Now, let's take a step back, take a deep breath and look at this. People, I know I'm sick, trust me I know better than any of you. I am real sick. I also know that my god the most High God made me this way and he thinks I am fearfully and wonderfully made, He thinks I am marvelously made. He also said that I am to worship Him in ADORATION for his WONDERFUL WORKS in creating my body and soul. Soul maybe, but body, seriously. Come on. I am writing this from the infusion center at my doctor's office where I have to (get to--I begged for this for a long, long time) go every week and get a 4 hour infusion of IV Saline because I don't absorb fluids properly. Every 5 weeks, I get to get a 4 hour infusion 2x per week because my Remicade and Saline can't mix for some reason. I am constantly taking medications, having side effects from those medications so I get put on new medications to counteract the side effects and they add more medications for those side effects. I can rarely get out of bed for more than 2-3 hours a day comfortably, although I usually do end up out of bed more than that, I just regret it later. And my calendar is full of doctor's appointments and tests, not social events. This verse is telling me I am supposed to PRAISE God for knowing I would turn out this way? Praise Him for thinking I am breathtaking from my bed every day at 27 years old?
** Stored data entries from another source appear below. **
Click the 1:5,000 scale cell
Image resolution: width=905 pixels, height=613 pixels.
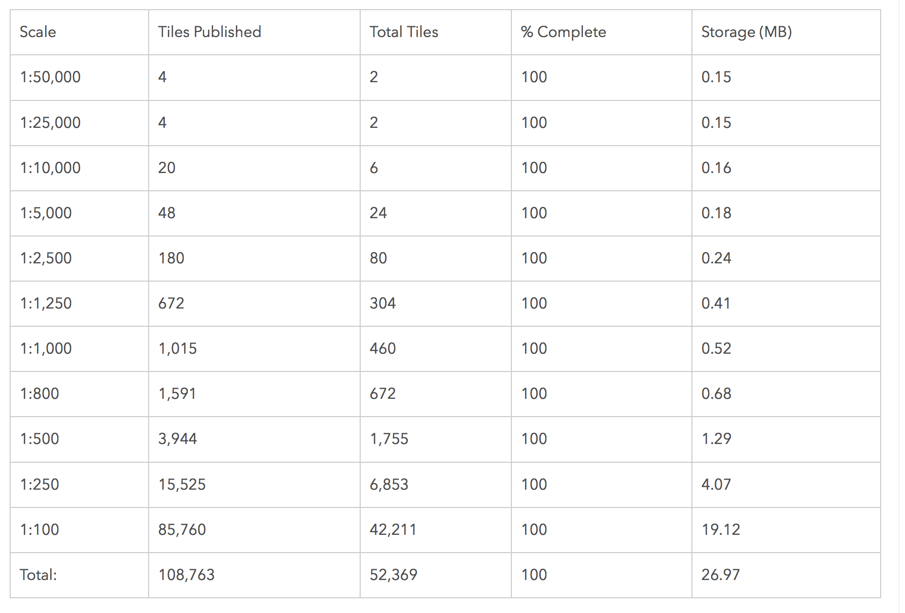46,213
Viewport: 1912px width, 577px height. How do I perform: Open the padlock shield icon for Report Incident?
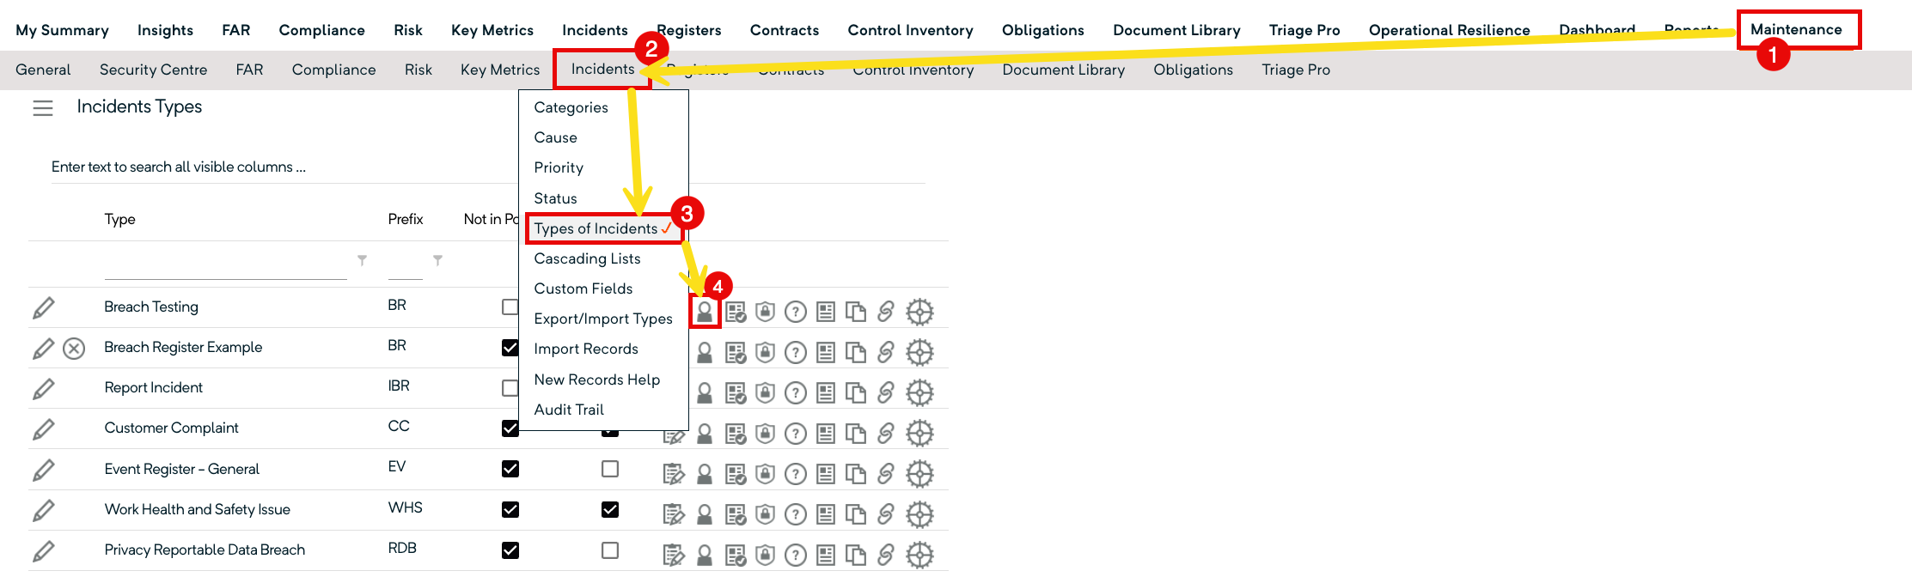pyautogui.click(x=765, y=392)
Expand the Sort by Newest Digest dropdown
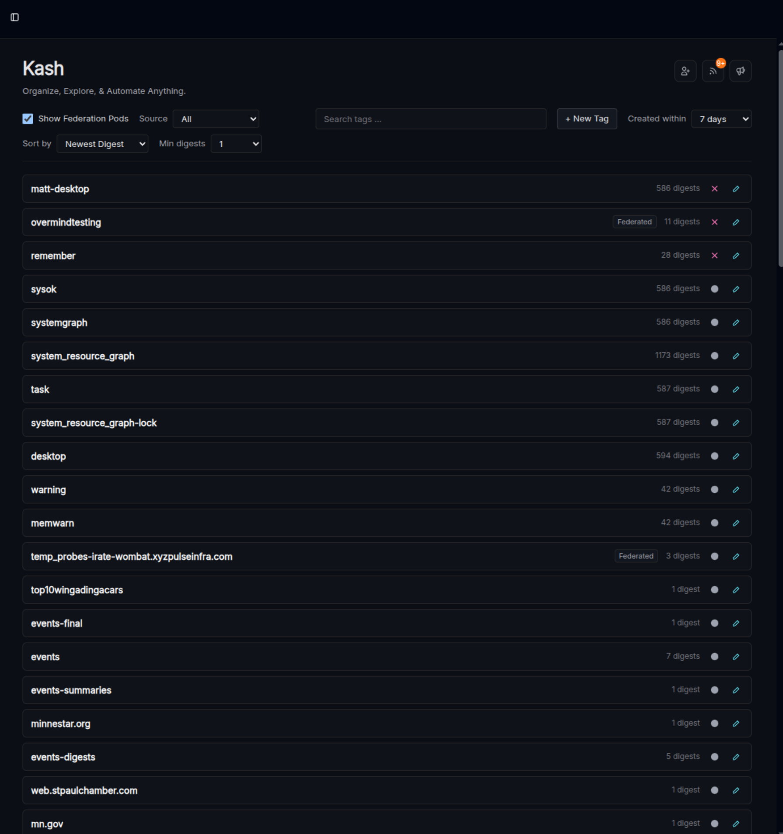 (102, 144)
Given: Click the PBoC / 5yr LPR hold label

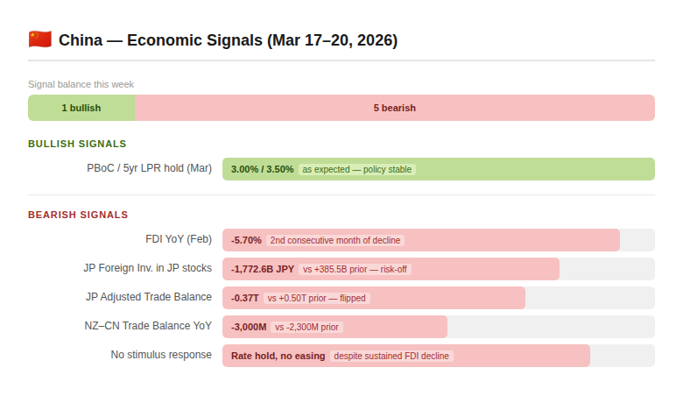Looking at the screenshot, I should pos(149,168).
This verse was really hard at first, really hard. I read it and got mad at it and cried at it and screamed at it. I said to God, you wrote this verse for those pretty cheerleader type girls that have their lives together, not for me, not for someone like this, not for a 27 year old that is as sick as me. Not for an 11 year old that has the same condition as me. Not for a 16 year old that's been in the hospital for 8 days now with an unrelenting migraine so bad she still can't take sunglasses off and they've tried every drug in the book. Not for an entire family that has this stupid disease. Not for a husband and wife that both have different forms and are having to learn to care for each other while they are both extremely sick. Not for a young mother who just wants to be able to get out of the car and play with her kids at the park. Not for any of us. This disease doesn't discriminate, it attacks at any time, and for no reason, and there is no awareness, so there is no treatment and God wants me to praise that? Seriously.
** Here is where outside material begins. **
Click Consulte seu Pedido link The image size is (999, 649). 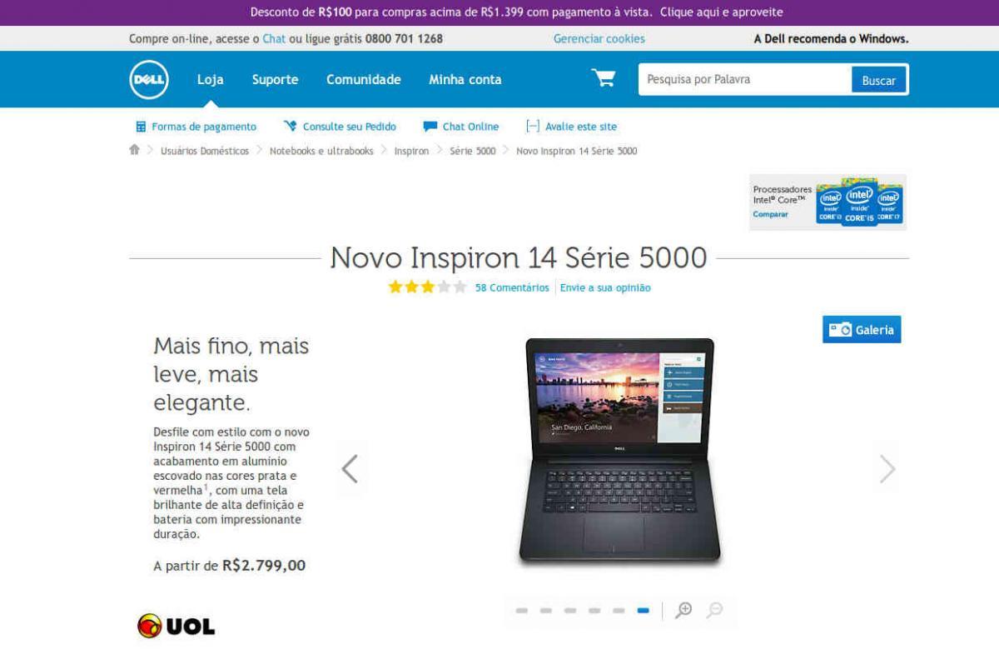click(340, 127)
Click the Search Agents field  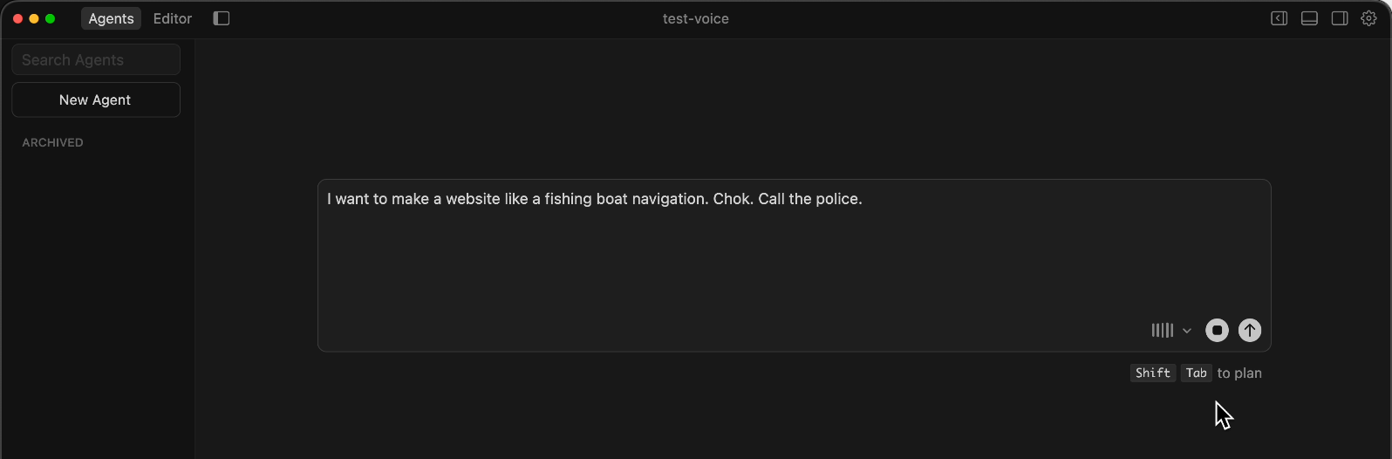click(x=96, y=59)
Let me tell you how I can justify it. Let me tell you why I praise Him. Number one, first and foremost, because I met all these people that I talked about above. They are awesome people, and without them I don't know where I would be in this fight. Also, because I've learned to love advocating for invisible illness rights and I've learned a lot about how to advocate for myself. I've learned that without God with me in this, I have nothing. So I praise Him. If one door closes, I praise Him in the hallway til the next one opens. I praise Him for knowing I was going to be like this so that He could provide me with valuable tools prior to the diagnosis to equip me to fight. If I wasn't a special ed teacher, I wouldn't know all about ADA laws. If I wasn't a strong willed personality, I wouldn't be able to advocate for myself. If I wasn't a Type A personality, I wouldn't be organized enough to keep everything together to track my labs, heart rate, blood pressure, etc. I praise God for giving me these traits. I praise God for trusting me to live in His will with this illness. I praise God for allowing me the knowledge to know that healing doesn't have to come on earth. This is why I can praise Him in this.
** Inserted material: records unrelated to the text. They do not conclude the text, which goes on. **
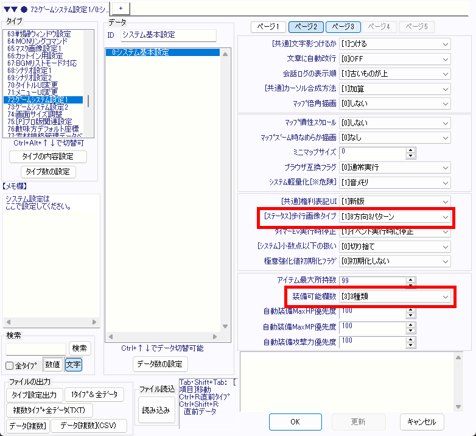Toggle the 文字 search mode button
Screen dimensions: 476x436
(x=73, y=365)
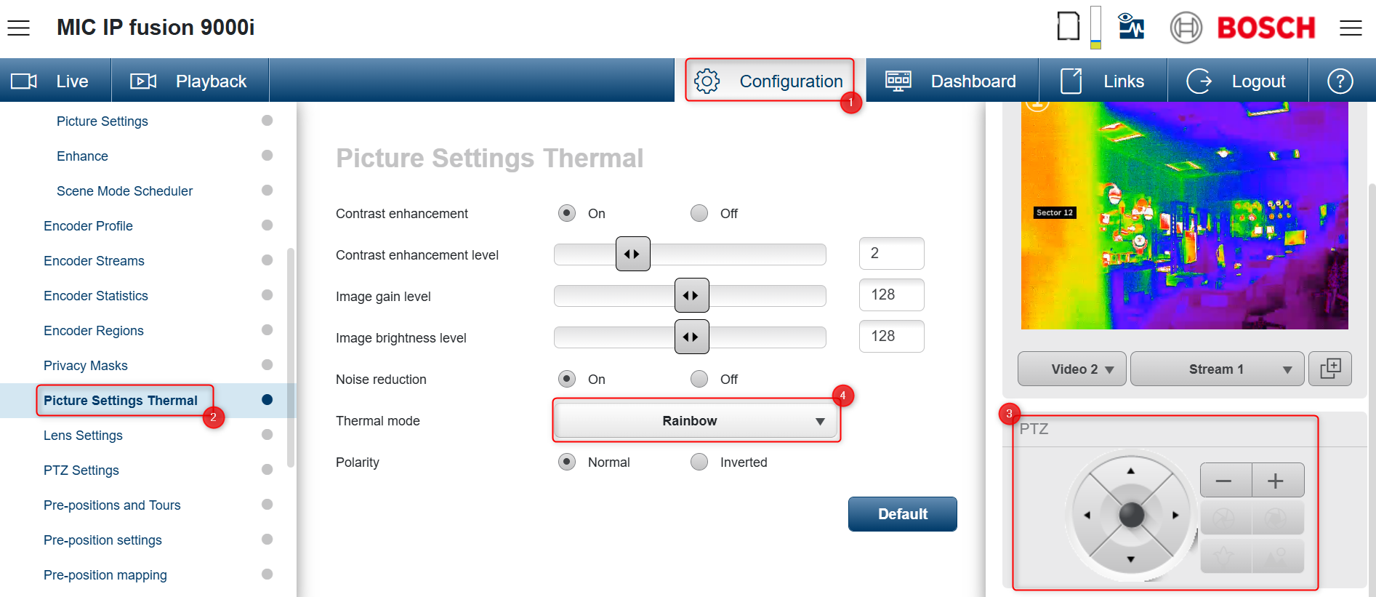Switch to the Dashboard tab
Viewport: 1376px width, 597px height.
click(x=951, y=81)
The second verse was given to me by my favorite teacher in high school (really ever). She brought me to the church where I first really understood what it meant to be a Christian. She sat with me on her back porch many times working through many things. When it was yearbook signing day, I of course wanted her to sign my yearbook, in it she wrote the verse Isaiah 42:3. The NIV says, "a bruised reed He will not break, a smoldering wick He will not snuff out. In faithfulness He will bring forth justice." The Message version says, "He won't brush aside the bruised and the hurt and he won't disregard the small and insignificant, but he'll steadily and firmly set things right."

Now I don't know for sure how He is gonna set things right for me, but I do know He is faithful. I also know that I am bruised and hurt. I do know that somedays, I'm about to break. And it's a little glimmer of hope for me to think about on the days when I am about to break. That he will bring justice to me one day. Because God always keeps His promises.